What can I tell you about the scarcity of resources, the failing of crops, the cry for clean water? OR: What can they tell you, the thousands, the millions of people who experience the consequences in their daily lives, day after day? What can they tell you about their struggles and their rights? The women and men, the children, many of whom are living in poorer countries and regions. The people who do not have part in driving these changes, but who have to cope with all its consequences. There is no climate justice in what is happening: Those who suffer most, are those who have the least part in its causes.

Testimony: Satou Diouf, Village of Gadiag, Senegal (in: WEDO, 2008, p.26)

We the women are responsible for feeding our families. The bush has now become a desert shrub in my area and there is nowhere to go to fetch wood…..One day, unable to find enough wood after a long search, I used some branches to cook. Since the wood was not enough, I cut my plastic bassinette in pieces to fuel the fire. My bassinette was gone before I finished cooking. Then I took the wooden bench where I was seated and cut it to feed the fire. That was not enough. I also had to use my bed sheet for the fire so the food could cook. After serving the food, my mother-in-law refused to eat. She said she didn’t think food cooked with plastic bassinette and bed sheet was edible. I told her that if she doesn’t eat, the children would eat her portion. Still, she refused. (see: http://www.wedo.org/wp-content/uploads/hsn-study-final-may-20-2008.pdf, WEDO, 2008. Gender, Climate Change and Human Security: lessons from Bangladesh, Ghana and Senegal. Women’s Environment and Development Organisation, New York.)

Last week I attended a workshop in London of the project BRACED (Building Resilience and Adaptation to Climate Extremes and Disasters), and there again it was underlined by people from Uganda, Sudan, Chad, Myanmar and Burkina Faso: it are often the most vulnerable, often women and children, who are affected most by the changes in climate they are facing – but at the same time they are crucial agents of change.

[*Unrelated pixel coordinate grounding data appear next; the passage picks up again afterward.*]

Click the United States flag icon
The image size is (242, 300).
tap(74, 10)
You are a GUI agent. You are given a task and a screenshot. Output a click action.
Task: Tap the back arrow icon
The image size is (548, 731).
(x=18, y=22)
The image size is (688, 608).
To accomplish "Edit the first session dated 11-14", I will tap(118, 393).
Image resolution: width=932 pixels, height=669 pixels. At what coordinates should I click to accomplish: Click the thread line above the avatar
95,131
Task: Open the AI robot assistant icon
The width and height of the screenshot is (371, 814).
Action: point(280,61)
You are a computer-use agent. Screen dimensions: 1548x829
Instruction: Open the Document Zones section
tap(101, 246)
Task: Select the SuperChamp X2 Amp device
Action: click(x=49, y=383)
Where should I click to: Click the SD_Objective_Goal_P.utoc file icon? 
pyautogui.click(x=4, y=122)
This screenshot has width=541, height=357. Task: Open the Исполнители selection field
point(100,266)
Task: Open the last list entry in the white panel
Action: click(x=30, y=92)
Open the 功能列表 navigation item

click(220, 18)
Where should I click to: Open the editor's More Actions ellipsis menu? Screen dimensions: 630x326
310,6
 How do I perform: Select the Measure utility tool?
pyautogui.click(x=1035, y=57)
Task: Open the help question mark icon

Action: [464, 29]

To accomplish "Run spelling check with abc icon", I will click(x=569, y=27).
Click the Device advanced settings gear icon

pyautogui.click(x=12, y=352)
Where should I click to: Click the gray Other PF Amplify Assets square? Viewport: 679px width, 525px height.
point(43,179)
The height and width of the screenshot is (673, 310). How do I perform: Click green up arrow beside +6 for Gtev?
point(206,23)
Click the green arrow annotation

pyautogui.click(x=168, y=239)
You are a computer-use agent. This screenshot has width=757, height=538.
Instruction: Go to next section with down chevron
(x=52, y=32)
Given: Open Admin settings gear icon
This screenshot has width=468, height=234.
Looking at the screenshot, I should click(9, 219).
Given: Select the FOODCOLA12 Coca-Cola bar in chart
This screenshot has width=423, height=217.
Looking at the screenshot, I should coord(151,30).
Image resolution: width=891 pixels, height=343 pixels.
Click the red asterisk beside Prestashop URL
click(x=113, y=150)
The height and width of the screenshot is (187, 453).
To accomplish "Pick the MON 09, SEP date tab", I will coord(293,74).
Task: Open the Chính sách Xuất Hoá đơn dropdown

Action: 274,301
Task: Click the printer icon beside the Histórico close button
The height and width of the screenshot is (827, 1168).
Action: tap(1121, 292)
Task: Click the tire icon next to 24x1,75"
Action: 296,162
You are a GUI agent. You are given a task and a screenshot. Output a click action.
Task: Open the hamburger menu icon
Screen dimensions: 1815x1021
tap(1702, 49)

In Oxfam UK’s project Sisters on the Planet the lives of ordinary women and their families in different parts of the world are showcased. The annual monsoon rains in Bangladesh are getting heavier and more unpredictable. Few people can have encountered a force of nature quite like Sahena Begum. She was quite young when she was elected as chairperson of the local disaster committee. She listens to the news and shares weather information with the community. She helps the villagers and her children to prepare for new disasters. At first there was much resistance to her leadership role, but now she is well respected by her husband, and by the men and women in her village. She keeps on preparing the community for disasters in order to secure a safer future. (see: Oxfam UK, 2008; https://www.youtube.com/watch?v=WqYgDGy8Z4M )

What is happening in our atmosphere?

During the past 130 years temperatures went up by 0.9oC. [The past 30 years have been warmer than all decennia since 1850. Worldwide, also in the Netherlands, 2014 was the warmest year since  weather observations started in 1706, and with the summer we have had, we might even exceed that record.]  Concentrations of CO2 and methane [and laughing gas] in the atmosphere have increased to levels that have not been measured since the past 800,000 years. Since the pre-industrial time, concentrations of CO2 in the atmosphere have increased with 40% due to the burning of fossil fuels, but also because of changes in land-use (including deforestation, and increased cattle rearing). (see: www.ipcc.ch)

What is needed?

Although by now almost everybody knows that climate change is mainly (hu)manmade, the measures taken so far are still haphazard and predominantly voluntary in nature.  We – or rather our governments – have agreed  in 2010, that the world should stay below the 2oC increase in temperature (compared to the situation in 1990). For many communities even that 2 degrees limit seems to come with major suffering and distress. For small island states, such as Vanuatu, for example, even an increase of  1.5oC seems to be too much, sea level rise and storm surges will overflow their land and evacuation plans are on alert continuously.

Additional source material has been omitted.